I can think of several tools that could be application-neutral and very
useful:

- a tool that prints the hierarchy of blocks and their sizes in the file

- a tool that does more sophisticated space usage analysis.  For
  example, how much space are the abbreviations saving?  Could the file
  be more efficiently packed with different VBR choices?  Or with
  different abbreviations?  It could even spit out a file that is 
  semantically identical but smaller.

- a tool that dumps selected blocks from the file (possibly giving you 
  fine-grained control over what blocks, how many records from each 
  block, etc).

- a tool for creating arbitrary bitcode files by reading textual input 
  on stdin written in some language that is isomorphic to bitcode.  This
  could be useful for things like constructing bitcode files that don't
  follow the expectations of your application, so you can test that your
  application handles such corruption gracefully.

I know there must already be bitcode files flying around, and so I can 
see the difficulty of making any changes to the format.  What if we just
said that BC (2 bytes) is the magic number for the Bitcode format, and
that 0xC0DE (2 bytes) is the application-specific magic number for LLVM?

> > - the LLVM code assumes that several VBR fields can be at most 32 bits 
> >   (block ids, number of elements in an array, etc).  These assumptions
> >   seem quite reasonable: can they be considered part of the format and
> >   added to the document?
> 
> I don't see why not. The llvm bitcode documentation is specific to llvm
> anyway so the limits should be defined. 

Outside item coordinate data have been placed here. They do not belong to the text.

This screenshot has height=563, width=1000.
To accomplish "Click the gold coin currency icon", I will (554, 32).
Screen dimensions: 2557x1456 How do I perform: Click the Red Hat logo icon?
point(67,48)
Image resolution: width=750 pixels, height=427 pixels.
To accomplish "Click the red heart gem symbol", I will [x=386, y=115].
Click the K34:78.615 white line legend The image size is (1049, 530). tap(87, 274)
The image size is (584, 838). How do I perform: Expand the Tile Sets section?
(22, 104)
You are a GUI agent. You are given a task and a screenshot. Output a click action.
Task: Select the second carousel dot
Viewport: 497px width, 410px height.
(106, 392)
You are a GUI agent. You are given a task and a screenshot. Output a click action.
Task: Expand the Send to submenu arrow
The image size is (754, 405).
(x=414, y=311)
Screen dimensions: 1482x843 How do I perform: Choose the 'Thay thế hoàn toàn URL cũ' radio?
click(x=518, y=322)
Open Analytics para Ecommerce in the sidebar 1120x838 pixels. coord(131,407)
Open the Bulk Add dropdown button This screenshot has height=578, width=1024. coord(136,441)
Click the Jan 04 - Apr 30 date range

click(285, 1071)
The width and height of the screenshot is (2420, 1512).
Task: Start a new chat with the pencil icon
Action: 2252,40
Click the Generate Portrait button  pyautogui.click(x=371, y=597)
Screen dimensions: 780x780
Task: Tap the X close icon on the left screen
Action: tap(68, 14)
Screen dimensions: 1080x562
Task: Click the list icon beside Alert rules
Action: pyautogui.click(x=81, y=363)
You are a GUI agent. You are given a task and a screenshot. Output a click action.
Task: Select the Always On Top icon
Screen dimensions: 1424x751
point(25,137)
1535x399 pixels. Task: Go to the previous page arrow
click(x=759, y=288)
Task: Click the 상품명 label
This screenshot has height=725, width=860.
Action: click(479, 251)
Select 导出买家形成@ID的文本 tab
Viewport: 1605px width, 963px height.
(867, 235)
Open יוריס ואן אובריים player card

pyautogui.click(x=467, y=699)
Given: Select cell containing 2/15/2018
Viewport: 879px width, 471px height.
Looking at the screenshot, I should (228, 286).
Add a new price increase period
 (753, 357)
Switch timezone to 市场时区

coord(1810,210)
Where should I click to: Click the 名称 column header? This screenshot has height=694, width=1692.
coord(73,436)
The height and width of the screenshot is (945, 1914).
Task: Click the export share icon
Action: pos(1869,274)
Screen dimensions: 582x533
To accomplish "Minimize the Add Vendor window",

Hmm, the Bitcode documentation [0] seems to contain both application-neutral
and LLVM-specific parts.  Specifically, only section 4 of that document
seems specific to LLVM.

In any case, when I submit my patch to that document, I'll put any
of these assumptions that seem supremely reasonable in there and see
what the feedback is.  I'm especially interested to hear from Chris,
since he wrote that document (and I assume designed the format).

> Thanks for your interest, Joshua.

Thanks for encouraging my participation.  And you can call me Josh.  :)

Josh

[0] http://llvm.org/releases/2.0/docs/BitCodeFormat.html